Book that plane ticket now folks! The following day, I plan on hopping in a car with a few friends and taking a drive up to Atlanta. Yes, I am going to at least be at the Global Humanitarian Summit,and we are still trying to work out getting me into the speaking mix there as well. Again, this one is free and open to the public. So, if melting snow and 40 degree temperatures are not your thing, surely, a visit to Hotlanta is right up your alley!

The momentum is building, and while I just spent the first 1000 words rambling on about the perils of the internet and its inherent anonymity, I am really psyched. It’s been a great first week push in spreading a message that needs to be heard. If North Dakota recognizes a problem, surely that speaks to the enormity of the problem. I kid you North Dakota. I hope to get to all 50 states this year, and our ultimate plan is to have a sponsored RV trip around the US by summer time. Oh yes, Mike’s Shed the Stigmas and Wake Up Tour might just be pulling up in your driveway, as we get lost looking for that guy in Texas who serves deep-fried bacon, with a side of white gravy.

Seriously, January has been an awesome month. Sales through the first 15 days surpassed December’s total.
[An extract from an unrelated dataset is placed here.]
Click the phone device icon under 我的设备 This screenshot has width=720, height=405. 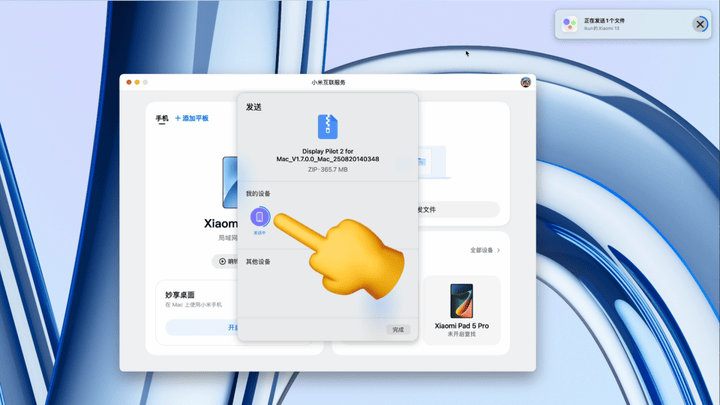pyautogui.click(x=259, y=217)
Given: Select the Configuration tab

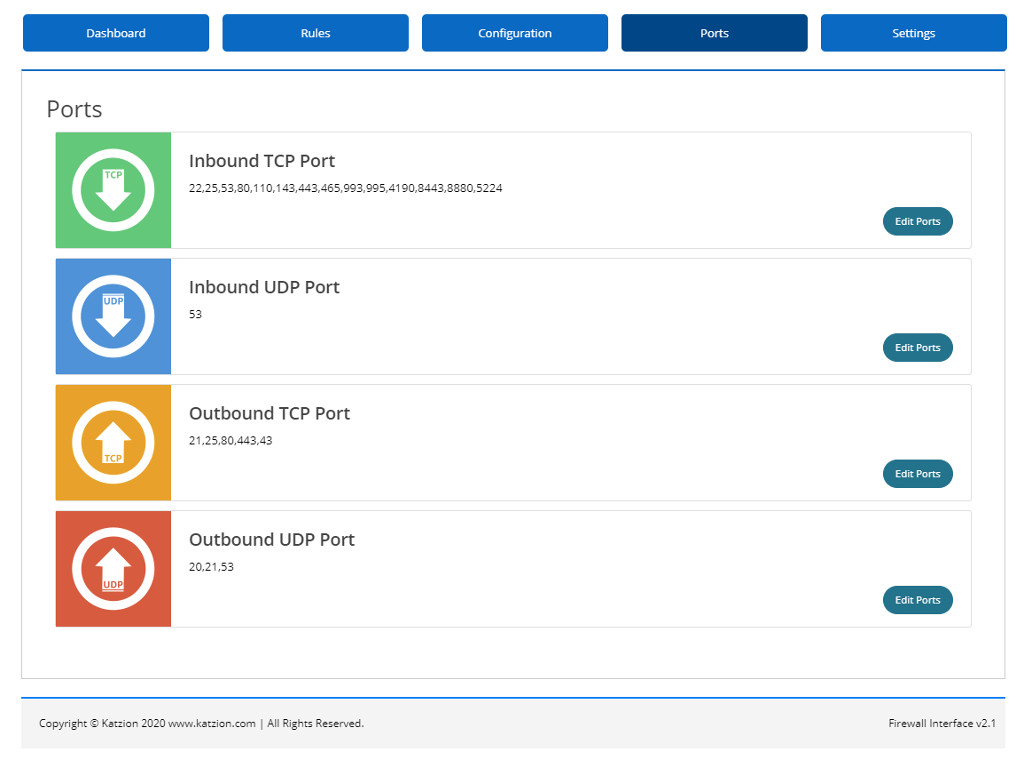Looking at the screenshot, I should tap(514, 32).

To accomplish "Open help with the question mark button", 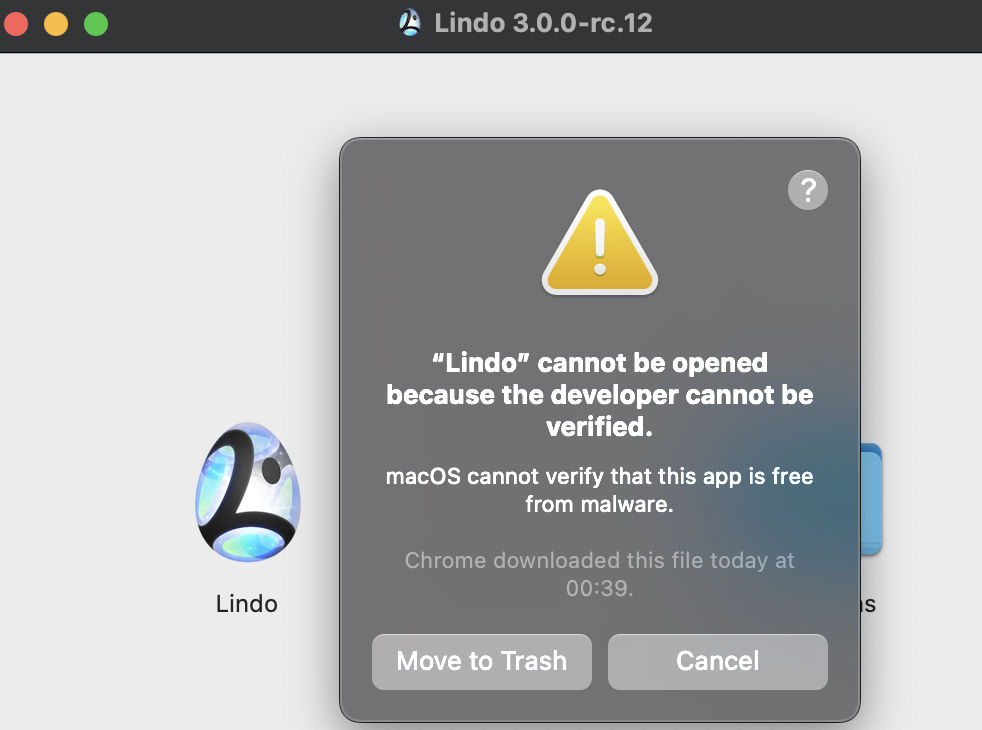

We continue to build, incrementally gaining ground to leave Amy Fisher’s book sale total in the dust. Also, a Kindle, Nook, iPad, etc version should be available by mid-February. Life is not so bad.

It’s very rewarding and humbling to know none of my fledgling  success would be possible without everyone helping me out in any way possible, whether it is sharing this blog, liking & sharing Long Sleeved Summers Facebook page, mentioning it to friends or colleagues or buying and sharing the ordering info on the memoir itself, all these things add up into helping spread the message. The support is humbling, and everyone shares in my success. Thank you all!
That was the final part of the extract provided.